Windows 3 Power Tools. (book reviews)
by Clifton Karnes

If you're interested in becoming a Windows power user, this is the book for you. Instead of concentrating on getting-started information or the basics of using Windows accessories, this book-and-disk combination focuses on Windows itself, and it includes solutions to lots of knotty problems that plague intermediate and advanced Windows users.

Windows 3 Power Tools delivers information on almost every aspect of running Windows. Early chapters deal with mastering Program Manager, File Manager, fonts, and Recorder. More advanced sections follow on Clipboard and DDE, memory management, and customizing Windows. The final chapters concentrate on improving the performance of Windows and using Windows on a network.

The section on Windows memory management is especially noteworthy. It's the clearest discussion of Windows' three modes of operation and how Windows uses expanded and extended memory I've read. There's also useful information on high-memory managers like QuarterDeck's QEMM.

The chapter on improving Windows' performance is excellent as well. If you've wondered what arguments you should really use to optimize SMARTDrive's performance, this chapter will clear up the confusion.

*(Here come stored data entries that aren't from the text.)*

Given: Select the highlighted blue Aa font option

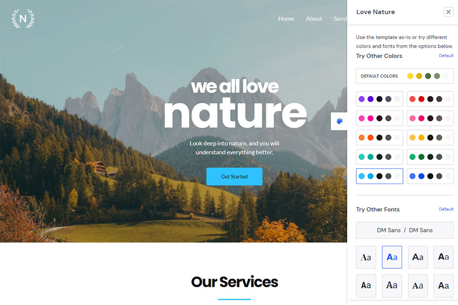Looking at the screenshot, I should point(392,257).
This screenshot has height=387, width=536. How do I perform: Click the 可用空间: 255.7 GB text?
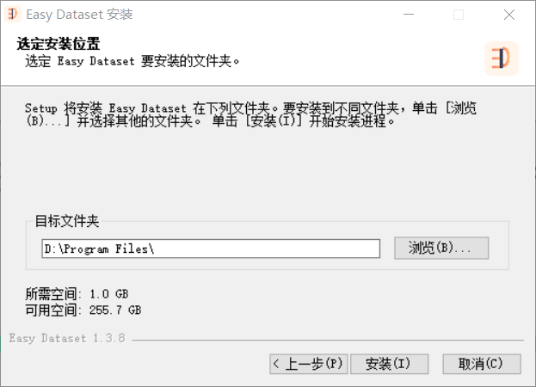[83, 310]
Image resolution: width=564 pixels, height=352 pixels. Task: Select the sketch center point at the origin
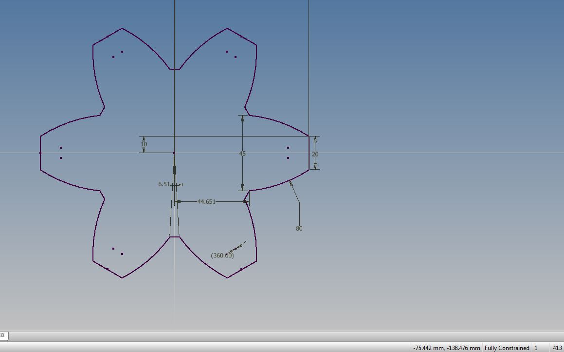coord(174,153)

In addition to these tips and techniques, Windows 3 Power Tools includes a disk full of some notable Windows software. Include are Oriel, a batch language for Windows; Command Post, Wilson Windoware's replacement for Program Manager; Aporia, a true object-oriented interface to Windows; and IconDraw, an icon editor. All are worth a look.

Since Windows 3.0 hit the scene, scores of Windows 3.0 books have appeared. Window 3 Power Tools is the best one yet.